The treatment of trauma with topographic-guided ablation depends on the level of scarring caused by the trauma, the position of the scarring, and the amount of corneal tissue available for correction. Doctors must evaluate all repair cases individually and trauma cases even more so, as the extent and depth of corneal scarring must be determined to see if they can improve. We have treated corneas punctured, ruptured, and damaged by scissors, animal claws, skateboarding accidents, flying metal, and more.
Infection repair can be similar to trauma repair, as it depends on the level and position of scarring and how much tissue was lost due to the infection. Again, we must evaluate this individually for each patient. We have treated a variety of infection-caused corneal damage.
Critical is the amount of tissue available and the depth of the scarring.

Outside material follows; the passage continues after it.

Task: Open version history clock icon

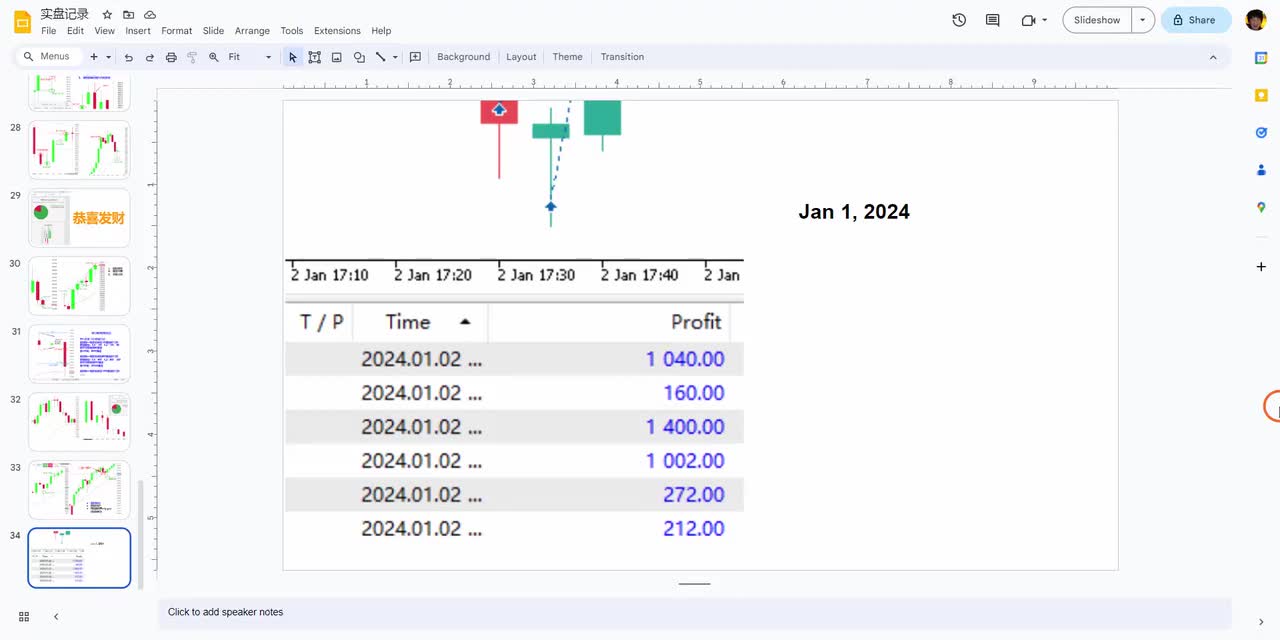Action: (959, 20)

Even scars that are determined to be “full thickness” by doctors many times are not, and improvement can be achieved by removing enough tissue to allow for vision while leaving enough for structural integrity.

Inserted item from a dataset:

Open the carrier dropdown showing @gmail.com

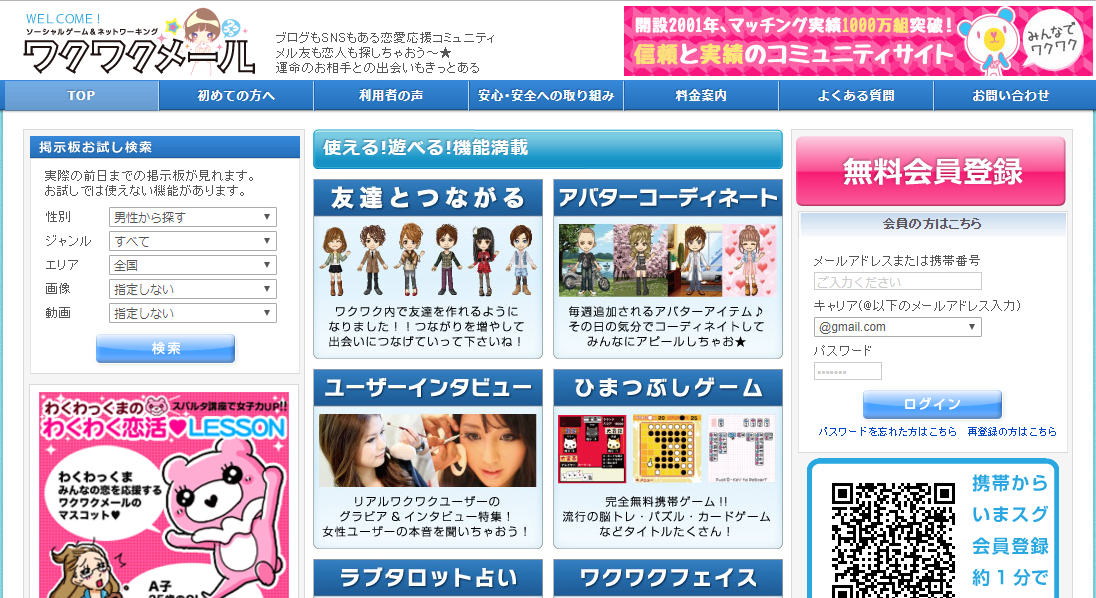[897, 327]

The CREATE Protocol here is still applicable, as many of these cases have significant epithelial compensation and must be treated concerning this. In many ways, these patients require a more individualized approach than other repairs.
The second case on this page was a traumatic flap loss of a prior LASIK. This correction was performed before topographic guided ablation was available, so normal aspheric ablation laser correction was performed. It is included here as an interesting case to show that even flap loss does not mean a patient cannot have a good outcome for their vision.